YOUR ASSIGNMENT » Beginning at the line that contains "Task: Select preset number 1" and finishing at the line that contains "You are a computer-use", output the data below exactly. Include both end lines and no pictures.

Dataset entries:
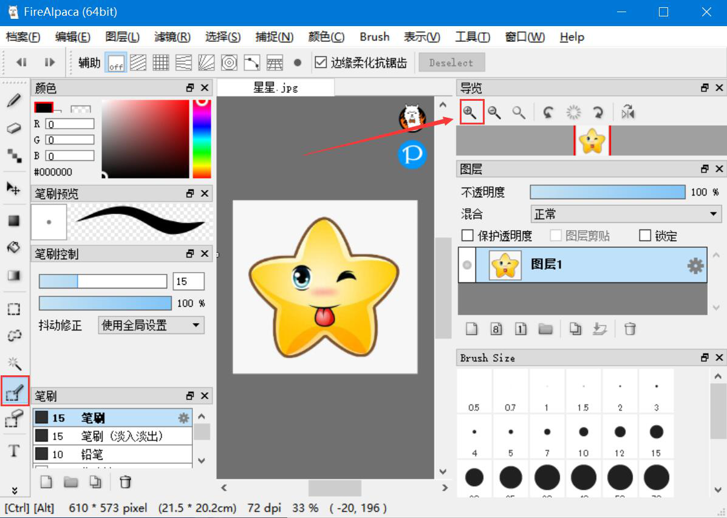Enable the 保护透明度 checkbox

[x=468, y=236]
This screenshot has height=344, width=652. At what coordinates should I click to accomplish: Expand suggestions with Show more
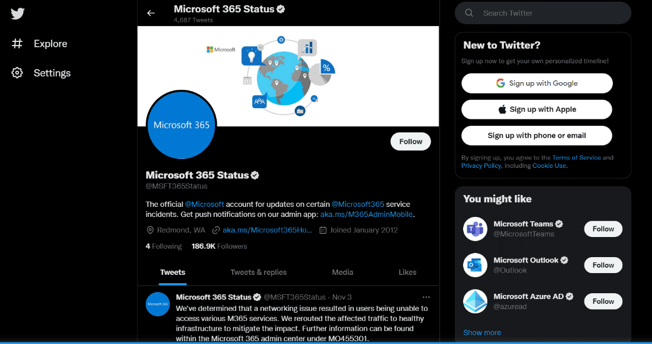[482, 332]
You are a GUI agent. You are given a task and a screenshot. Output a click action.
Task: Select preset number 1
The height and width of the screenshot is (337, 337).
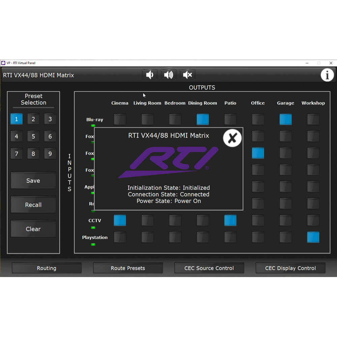[17, 119]
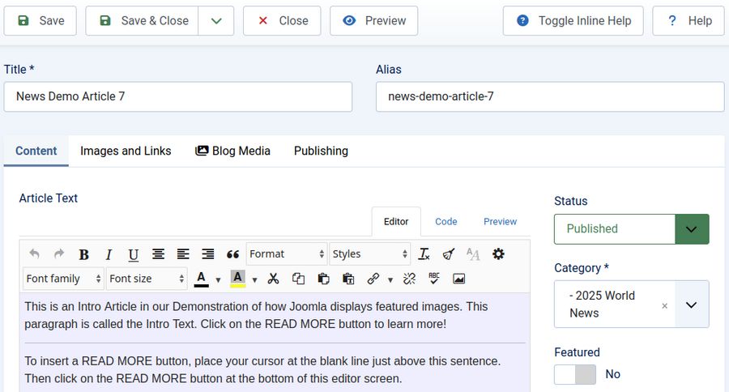This screenshot has height=392, width=729.
Task: Switch to the Images and Links tab
Action: tap(126, 151)
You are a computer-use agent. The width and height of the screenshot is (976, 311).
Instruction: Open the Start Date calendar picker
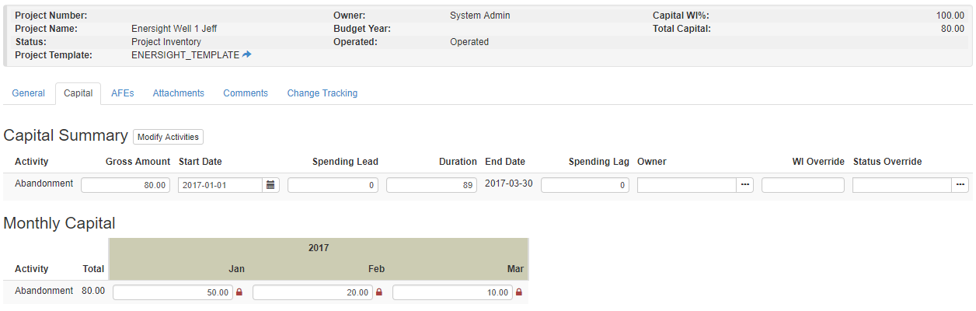pyautogui.click(x=270, y=185)
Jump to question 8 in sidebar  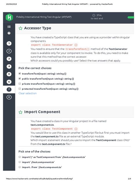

TASK RESPONSE »
Task: Select preset number 1
The height and width of the screenshot is (337, 337).
[17, 119]
This screenshot has height=392, width=729.
Task: Switch to the Images and Links tab
Action: tap(126, 151)
You are a computer-use agent. The width and height of the screenshot is (976, 311).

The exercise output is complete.